▶ [Task]: Give the records again, every one, exactly.

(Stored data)
· · · ·

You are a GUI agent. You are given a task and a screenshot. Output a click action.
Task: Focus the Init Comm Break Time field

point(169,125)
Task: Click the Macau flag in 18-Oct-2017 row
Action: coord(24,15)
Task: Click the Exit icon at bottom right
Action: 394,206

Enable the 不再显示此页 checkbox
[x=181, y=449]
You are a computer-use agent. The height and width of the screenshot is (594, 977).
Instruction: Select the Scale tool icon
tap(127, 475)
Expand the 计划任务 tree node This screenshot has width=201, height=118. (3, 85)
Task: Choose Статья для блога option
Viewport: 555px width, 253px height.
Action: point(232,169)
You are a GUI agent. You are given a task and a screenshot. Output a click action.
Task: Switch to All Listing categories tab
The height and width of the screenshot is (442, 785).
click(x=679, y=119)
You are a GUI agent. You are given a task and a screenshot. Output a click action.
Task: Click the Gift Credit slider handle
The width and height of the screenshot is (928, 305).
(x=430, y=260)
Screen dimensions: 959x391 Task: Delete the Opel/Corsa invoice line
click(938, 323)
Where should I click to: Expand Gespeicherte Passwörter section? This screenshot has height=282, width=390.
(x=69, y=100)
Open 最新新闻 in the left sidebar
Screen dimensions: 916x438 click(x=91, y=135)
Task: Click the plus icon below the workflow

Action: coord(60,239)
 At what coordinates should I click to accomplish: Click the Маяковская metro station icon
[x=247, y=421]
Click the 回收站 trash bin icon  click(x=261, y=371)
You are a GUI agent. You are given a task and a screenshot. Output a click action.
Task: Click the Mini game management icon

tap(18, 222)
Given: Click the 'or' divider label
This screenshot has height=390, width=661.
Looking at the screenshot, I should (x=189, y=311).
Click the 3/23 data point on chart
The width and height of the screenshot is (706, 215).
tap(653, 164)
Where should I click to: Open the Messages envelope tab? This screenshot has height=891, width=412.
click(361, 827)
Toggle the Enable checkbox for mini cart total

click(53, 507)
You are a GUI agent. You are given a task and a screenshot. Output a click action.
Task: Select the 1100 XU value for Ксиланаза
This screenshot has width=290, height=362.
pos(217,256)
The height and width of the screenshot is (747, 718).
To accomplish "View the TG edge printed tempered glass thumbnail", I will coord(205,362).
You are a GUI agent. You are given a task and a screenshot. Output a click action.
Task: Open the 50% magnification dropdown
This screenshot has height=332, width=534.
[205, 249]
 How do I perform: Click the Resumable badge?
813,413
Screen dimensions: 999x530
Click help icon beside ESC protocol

· · · ·

▶ [Task result]:
You are a GUI agent. You are given a task and a screenshot. Output a click action.
Task: Focus the Init Comm Break Time field

point(169,125)
Task: Click the Macau flag in 18-Oct-2017 row
Action: coord(24,15)
Task: Click the Exit icon at bottom right
Action: 394,206

Enable the 不再显示此页 checkbox
[x=181, y=449]
You are a computer-use agent. The height and width of the screenshot is (594, 977).
Instruction: Select the Scale tool icon
tap(127, 475)
Expand the 计划任务 tree node This screenshot has width=201, height=118. (3, 85)
Task: Choose Статья для блога option
Viewport: 555px width, 253px height.
Action: point(232,169)
You are a GUI agent. You are given a task and a screenshot. Output a click action.
Task: Switch to All Listing categories tab
The height and width of the screenshot is (442, 785).
click(x=679, y=119)
You are a GUI agent. You are given a task and a screenshot. Output a click action.
Task: Click the Gift Credit slider handle
The width and height of the screenshot is (928, 305).
(x=430, y=260)
Screen dimensions: 959x391 Task: Delete the Opel/Corsa invoice line
click(938, 323)
Where should I click to: Expand Gespeicherte Passwörter section? This screenshot has height=282, width=390.
(x=69, y=100)
Open 最新新闻 in the left sidebar
Screen dimensions: 916x438 click(x=91, y=135)
Task: Click the plus icon below the workflow

Action: coord(60,239)
 At what coordinates should I click to accomplish: Click the Маяковская metro station icon
[x=247, y=421]
Click the 回收站 trash bin icon  click(x=261, y=371)
You are a GUI agent. You are given a task and a screenshot. Output a click action.
Task: Click the Mini game management icon

tap(18, 222)
Given: Click the 'or' divider label
This screenshot has height=390, width=661.
Looking at the screenshot, I should (x=189, y=311).
Click the 3/23 data point on chart
The width and height of the screenshot is (706, 215).
tap(653, 164)
Where should I click to: Open the Messages envelope tab? This screenshot has height=891, width=412.
click(361, 827)
Toggle the Enable checkbox for mini cart total

click(53, 507)
You are a GUI agent. You are given a task and a screenshot. Output a click action.
Task: Select the 1100 XU value for Ксиланаза
This screenshot has width=290, height=362.
pos(217,256)
The height and width of the screenshot is (747, 718).
To accomplish "View the TG edge printed tempered glass thumbnail", I will coord(205,362).
You are a GUI agent. You are given a task and a screenshot. Output a click action.
Task: Open the 50% magnification dropdown
This screenshot has height=332, width=534.
[205, 249]
 How do I perform: Click the Resumable badge?
813,413
Screen dimensions: 999x530
Click help icon beside ESC protocol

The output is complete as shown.